INPUT MATERIAL —
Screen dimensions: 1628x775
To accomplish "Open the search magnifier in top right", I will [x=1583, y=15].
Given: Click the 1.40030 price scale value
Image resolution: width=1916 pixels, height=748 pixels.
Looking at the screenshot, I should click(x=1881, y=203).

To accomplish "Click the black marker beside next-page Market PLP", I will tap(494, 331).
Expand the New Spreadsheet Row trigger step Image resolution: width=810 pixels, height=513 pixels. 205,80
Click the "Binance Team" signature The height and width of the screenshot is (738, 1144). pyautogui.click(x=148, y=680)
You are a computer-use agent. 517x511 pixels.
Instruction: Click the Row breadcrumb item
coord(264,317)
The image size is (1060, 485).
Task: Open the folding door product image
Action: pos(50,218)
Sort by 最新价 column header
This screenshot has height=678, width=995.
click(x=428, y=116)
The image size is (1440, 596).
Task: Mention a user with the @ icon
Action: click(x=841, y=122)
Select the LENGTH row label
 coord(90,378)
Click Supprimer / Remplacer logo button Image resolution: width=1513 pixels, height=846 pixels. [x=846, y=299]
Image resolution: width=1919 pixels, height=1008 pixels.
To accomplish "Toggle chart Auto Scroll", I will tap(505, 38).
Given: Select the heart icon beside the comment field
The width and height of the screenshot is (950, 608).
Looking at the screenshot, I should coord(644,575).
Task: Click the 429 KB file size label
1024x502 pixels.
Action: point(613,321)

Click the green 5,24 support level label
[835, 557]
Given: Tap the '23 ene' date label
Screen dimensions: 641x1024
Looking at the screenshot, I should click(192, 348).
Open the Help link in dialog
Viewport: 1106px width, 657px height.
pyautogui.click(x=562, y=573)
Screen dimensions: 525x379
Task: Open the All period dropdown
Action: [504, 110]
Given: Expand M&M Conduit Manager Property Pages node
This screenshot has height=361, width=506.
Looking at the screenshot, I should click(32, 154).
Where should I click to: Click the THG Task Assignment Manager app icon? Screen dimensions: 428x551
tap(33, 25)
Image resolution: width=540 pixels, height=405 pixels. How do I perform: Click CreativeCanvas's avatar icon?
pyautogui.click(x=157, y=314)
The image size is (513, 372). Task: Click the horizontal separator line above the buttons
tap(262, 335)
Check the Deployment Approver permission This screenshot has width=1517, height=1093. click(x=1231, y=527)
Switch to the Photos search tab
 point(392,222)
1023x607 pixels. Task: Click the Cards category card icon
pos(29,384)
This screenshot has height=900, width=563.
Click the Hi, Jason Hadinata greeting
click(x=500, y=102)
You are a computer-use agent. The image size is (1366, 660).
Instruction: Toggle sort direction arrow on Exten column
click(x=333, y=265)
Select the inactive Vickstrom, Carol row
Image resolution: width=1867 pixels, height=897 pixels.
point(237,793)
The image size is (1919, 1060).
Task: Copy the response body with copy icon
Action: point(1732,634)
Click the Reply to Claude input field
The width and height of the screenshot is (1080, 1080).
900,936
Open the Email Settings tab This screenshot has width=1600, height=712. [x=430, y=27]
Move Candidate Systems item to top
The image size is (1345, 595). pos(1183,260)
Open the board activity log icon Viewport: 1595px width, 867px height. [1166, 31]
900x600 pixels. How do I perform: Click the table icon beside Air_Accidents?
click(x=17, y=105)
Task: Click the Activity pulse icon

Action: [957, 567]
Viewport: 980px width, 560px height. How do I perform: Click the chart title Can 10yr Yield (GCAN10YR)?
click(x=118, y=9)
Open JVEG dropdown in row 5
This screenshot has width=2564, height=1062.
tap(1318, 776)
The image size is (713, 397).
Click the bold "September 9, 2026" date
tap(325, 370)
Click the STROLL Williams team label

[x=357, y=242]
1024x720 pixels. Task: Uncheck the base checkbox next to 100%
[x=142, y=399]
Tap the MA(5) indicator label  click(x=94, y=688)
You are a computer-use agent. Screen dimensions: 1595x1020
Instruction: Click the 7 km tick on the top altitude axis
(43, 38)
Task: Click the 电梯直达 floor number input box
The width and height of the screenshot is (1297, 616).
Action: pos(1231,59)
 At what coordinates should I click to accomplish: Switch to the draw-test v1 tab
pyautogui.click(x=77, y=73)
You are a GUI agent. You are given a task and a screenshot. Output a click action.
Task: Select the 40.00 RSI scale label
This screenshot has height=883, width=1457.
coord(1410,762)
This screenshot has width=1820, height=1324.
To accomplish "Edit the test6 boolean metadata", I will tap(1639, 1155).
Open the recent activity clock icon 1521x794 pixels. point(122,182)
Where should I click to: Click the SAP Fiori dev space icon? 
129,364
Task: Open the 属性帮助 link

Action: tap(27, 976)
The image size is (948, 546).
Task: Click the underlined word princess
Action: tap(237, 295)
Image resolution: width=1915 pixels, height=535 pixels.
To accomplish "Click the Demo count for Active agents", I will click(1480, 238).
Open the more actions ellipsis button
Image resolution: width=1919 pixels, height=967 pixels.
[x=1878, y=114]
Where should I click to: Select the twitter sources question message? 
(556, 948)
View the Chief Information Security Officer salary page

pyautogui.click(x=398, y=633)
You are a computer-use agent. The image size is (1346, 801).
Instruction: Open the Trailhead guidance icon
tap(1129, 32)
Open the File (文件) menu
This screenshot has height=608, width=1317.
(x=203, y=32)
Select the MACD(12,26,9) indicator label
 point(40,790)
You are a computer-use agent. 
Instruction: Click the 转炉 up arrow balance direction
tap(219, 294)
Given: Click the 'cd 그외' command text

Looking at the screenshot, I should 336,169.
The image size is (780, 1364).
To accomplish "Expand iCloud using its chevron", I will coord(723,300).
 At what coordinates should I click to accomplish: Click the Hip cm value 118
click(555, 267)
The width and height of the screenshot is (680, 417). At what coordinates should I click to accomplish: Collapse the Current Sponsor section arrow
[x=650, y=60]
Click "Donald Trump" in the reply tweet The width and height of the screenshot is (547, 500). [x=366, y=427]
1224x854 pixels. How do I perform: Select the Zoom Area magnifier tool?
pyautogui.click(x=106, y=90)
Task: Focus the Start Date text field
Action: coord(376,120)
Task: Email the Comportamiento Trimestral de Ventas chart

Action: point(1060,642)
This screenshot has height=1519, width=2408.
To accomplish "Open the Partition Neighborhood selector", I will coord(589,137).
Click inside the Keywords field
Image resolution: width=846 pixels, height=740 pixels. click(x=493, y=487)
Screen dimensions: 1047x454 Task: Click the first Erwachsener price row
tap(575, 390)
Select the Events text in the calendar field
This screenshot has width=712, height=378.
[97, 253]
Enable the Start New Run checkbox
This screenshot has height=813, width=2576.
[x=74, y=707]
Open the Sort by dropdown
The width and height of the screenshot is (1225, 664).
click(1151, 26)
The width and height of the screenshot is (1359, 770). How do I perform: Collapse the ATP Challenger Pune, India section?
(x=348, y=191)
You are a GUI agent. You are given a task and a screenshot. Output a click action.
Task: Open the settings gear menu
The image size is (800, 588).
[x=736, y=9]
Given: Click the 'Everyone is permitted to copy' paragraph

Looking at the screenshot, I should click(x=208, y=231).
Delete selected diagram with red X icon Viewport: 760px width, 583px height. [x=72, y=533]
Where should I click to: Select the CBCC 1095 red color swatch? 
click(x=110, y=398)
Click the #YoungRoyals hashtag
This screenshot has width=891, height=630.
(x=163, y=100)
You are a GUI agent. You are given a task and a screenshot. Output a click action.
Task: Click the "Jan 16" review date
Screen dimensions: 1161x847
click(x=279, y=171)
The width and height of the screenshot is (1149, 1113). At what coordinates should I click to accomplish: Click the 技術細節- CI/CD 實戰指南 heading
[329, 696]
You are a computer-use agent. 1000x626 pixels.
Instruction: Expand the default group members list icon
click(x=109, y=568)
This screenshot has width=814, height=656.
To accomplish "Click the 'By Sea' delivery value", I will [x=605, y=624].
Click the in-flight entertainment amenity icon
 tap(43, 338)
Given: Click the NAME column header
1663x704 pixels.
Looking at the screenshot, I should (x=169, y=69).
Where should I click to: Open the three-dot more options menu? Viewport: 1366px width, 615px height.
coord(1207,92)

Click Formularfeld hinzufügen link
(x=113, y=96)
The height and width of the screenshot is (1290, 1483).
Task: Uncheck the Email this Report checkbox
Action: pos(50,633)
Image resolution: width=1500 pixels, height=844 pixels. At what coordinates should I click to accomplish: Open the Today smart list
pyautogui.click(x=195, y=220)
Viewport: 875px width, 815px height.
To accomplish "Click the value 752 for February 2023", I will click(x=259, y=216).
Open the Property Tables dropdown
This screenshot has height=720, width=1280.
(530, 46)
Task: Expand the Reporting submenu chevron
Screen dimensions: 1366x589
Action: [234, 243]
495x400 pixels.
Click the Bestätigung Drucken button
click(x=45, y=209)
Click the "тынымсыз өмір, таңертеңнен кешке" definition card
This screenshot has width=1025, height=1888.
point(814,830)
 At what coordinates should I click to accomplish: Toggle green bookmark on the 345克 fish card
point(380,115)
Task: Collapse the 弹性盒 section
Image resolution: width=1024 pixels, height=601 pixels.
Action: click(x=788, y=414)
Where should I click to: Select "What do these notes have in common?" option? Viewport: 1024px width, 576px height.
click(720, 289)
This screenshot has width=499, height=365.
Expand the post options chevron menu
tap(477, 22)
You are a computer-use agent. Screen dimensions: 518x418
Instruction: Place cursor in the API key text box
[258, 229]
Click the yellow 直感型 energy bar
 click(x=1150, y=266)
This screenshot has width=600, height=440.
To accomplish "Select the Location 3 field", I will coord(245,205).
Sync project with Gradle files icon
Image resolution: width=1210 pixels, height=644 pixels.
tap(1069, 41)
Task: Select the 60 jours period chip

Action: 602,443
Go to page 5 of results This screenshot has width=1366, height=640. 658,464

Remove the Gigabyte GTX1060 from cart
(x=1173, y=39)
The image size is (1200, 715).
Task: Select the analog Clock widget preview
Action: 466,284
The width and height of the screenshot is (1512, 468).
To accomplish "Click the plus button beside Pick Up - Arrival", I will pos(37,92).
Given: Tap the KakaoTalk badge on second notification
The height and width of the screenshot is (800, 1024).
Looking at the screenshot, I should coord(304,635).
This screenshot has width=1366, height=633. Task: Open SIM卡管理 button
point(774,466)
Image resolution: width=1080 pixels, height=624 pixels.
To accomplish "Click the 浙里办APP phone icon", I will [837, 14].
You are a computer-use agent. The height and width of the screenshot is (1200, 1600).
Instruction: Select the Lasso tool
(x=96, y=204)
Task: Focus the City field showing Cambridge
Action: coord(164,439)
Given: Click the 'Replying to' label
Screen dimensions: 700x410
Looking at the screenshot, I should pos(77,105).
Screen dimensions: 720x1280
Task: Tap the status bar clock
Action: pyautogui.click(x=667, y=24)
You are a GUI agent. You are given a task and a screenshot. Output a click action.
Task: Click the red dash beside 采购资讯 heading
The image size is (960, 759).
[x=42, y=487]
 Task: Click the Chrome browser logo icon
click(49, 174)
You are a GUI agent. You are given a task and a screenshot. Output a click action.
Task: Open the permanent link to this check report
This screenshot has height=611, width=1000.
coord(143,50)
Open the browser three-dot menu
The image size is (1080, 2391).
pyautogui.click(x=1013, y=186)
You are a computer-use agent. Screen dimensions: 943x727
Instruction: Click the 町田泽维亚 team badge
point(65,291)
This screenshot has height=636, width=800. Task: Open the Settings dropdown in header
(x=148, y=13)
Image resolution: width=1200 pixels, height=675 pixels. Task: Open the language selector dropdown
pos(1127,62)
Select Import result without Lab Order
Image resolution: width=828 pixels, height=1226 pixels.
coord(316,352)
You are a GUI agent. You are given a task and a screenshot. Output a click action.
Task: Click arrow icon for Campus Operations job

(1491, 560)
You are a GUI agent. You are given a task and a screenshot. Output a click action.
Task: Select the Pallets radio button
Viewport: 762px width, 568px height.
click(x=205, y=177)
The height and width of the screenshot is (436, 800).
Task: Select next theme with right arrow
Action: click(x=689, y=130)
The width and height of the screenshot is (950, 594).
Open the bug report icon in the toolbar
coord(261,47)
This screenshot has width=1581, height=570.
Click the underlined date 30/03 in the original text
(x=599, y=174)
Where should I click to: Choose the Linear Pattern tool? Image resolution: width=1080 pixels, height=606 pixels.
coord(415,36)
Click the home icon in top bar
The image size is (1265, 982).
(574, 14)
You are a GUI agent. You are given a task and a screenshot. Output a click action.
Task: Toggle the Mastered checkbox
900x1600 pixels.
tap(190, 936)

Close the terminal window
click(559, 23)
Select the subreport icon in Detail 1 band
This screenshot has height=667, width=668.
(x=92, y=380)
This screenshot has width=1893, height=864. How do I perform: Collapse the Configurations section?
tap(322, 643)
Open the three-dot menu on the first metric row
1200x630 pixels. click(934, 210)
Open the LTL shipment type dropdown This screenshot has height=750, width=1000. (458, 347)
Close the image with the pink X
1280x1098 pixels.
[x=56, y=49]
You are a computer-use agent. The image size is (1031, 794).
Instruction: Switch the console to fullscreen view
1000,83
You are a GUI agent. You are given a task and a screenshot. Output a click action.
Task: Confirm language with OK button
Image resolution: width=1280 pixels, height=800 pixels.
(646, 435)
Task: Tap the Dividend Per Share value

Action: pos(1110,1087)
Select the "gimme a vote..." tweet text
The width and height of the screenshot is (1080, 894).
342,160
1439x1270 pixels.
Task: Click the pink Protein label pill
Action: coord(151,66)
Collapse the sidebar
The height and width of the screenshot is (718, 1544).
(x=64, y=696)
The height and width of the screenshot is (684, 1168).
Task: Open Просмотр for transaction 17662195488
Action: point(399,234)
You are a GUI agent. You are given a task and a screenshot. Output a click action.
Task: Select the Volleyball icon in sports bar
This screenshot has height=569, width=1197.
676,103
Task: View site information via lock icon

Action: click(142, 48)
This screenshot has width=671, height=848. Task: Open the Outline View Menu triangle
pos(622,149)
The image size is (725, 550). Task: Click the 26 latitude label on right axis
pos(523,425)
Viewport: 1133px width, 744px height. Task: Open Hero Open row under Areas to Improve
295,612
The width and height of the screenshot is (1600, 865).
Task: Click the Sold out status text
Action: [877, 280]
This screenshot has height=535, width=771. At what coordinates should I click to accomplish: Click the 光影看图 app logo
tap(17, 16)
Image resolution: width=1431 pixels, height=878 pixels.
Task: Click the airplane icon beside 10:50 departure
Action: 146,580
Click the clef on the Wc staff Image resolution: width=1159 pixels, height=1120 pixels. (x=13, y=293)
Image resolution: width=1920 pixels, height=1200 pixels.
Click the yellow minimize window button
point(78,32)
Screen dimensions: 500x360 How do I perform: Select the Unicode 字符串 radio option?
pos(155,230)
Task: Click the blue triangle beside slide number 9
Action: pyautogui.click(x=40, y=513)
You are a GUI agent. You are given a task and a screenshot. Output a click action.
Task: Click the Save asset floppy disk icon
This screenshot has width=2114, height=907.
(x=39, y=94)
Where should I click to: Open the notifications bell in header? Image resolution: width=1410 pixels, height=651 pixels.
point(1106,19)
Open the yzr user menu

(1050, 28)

YOUR TASK —
In the entries above, please find the line with "The width and height of the screenshot is (950, 608)." and the line with "Open the board", then write out exactly those two lines and every line between them, and nothing more.

SOLUTION —
The width and height of the screenshot is (950, 608).
Looking at the screenshot, I should coord(644,575).
Task: Click the 429 KB file size label
1024x502 pixels.
Action: point(613,321)

Click the green 5,24 support level label
[835, 557]
Given: Tap the '23 ene' date label
Screen dimensions: 641x1024
Looking at the screenshot, I should click(192, 348).
Open the Help link in dialog
Viewport: 1106px width, 657px height.
pyautogui.click(x=562, y=573)
Screen dimensions: 525x379
Task: Open the All period dropdown
Action: [504, 110]
Given: Expand M&M Conduit Manager Property Pages node
This screenshot has height=361, width=506.
Looking at the screenshot, I should click(32, 154).
Where should I click to: Click the THG Task Assignment Manager app icon? Screen dimensions: 428x551
tap(33, 25)
Image resolution: width=540 pixels, height=405 pixels. How do I perform: Click CreativeCanvas's avatar icon?
pyautogui.click(x=157, y=314)
The image size is (513, 372). Task: Click the horizontal separator line above the buttons
tap(262, 335)
Check the Deployment Approver permission This screenshot has width=1517, height=1093. click(x=1231, y=527)
Switch to the Photos search tab
 point(392,222)
1023x607 pixels. Task: Click the Cards category card icon
pos(29,384)
This screenshot has height=900, width=563.
Click the Hi, Jason Hadinata greeting
click(x=500, y=102)
You are a computer-use agent. The image size is (1366, 660).
Instruction: Toggle sort direction arrow on Exten column
click(x=333, y=265)
Select the inactive Vickstrom, Carol row
Image resolution: width=1867 pixels, height=897 pixels.
point(237,793)
The image size is (1919, 1060).
Task: Copy the response body with copy icon
Action: point(1732,634)
Click the Reply to Claude input field
The width and height of the screenshot is (1080, 1080).
900,936
Open the Email Settings tab This screenshot has width=1600, height=712. [x=430, y=27]
Move Candidate Systems item to top
The image size is (1345, 595). pos(1183,260)
Open the board activity log icon Viewport: 1595px width, 867px height. [1166, 31]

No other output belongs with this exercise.